Data items
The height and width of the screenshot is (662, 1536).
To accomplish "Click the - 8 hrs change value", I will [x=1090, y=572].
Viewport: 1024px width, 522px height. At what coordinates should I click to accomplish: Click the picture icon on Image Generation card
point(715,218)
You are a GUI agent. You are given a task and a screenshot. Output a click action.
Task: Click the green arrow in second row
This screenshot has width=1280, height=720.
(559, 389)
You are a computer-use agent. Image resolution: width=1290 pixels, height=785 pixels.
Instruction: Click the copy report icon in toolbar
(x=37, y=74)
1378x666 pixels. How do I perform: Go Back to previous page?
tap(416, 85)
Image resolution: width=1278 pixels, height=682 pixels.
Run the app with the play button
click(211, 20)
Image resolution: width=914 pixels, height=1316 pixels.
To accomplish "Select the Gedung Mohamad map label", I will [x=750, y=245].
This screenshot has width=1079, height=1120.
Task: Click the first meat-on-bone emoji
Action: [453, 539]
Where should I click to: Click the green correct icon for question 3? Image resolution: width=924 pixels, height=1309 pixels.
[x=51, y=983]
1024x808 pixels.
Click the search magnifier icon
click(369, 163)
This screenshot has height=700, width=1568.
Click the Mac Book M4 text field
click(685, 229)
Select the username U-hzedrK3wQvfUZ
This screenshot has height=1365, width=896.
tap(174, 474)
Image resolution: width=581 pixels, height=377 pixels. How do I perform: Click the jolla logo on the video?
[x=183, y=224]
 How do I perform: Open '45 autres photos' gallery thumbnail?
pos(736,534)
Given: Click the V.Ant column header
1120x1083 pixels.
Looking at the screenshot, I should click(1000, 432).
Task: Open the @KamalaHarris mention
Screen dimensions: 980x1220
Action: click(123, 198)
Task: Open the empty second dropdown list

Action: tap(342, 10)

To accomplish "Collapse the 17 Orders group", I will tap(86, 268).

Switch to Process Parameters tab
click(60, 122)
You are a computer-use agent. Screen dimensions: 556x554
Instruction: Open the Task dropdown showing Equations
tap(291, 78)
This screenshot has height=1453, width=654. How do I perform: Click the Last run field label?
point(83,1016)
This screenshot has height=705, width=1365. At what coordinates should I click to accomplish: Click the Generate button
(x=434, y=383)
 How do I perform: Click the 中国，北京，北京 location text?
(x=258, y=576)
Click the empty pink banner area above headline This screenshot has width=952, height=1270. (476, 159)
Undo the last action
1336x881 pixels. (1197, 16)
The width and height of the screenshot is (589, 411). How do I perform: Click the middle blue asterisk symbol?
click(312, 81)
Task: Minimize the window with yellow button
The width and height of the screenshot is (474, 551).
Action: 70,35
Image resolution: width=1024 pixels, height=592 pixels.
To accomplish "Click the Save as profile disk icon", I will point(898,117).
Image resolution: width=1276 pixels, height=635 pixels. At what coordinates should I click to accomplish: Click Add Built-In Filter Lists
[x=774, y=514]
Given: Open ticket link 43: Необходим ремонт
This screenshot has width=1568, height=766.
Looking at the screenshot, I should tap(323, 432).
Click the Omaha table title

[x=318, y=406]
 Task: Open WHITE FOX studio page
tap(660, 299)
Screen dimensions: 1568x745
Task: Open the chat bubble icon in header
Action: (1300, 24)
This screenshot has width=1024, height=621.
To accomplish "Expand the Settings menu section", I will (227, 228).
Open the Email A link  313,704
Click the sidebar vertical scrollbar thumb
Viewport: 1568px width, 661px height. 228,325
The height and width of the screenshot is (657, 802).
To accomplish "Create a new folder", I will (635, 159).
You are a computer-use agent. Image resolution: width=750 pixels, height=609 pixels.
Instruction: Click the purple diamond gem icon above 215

PROBLEM TO WORK ON
Go line by line through the data and copy any that contain "above".

YOUR SOLUTION
Click the empty pink banner area above headline This screenshot has width=952, height=1270. (476, 159)
Instruction: Click the purple diamond gem icon above 215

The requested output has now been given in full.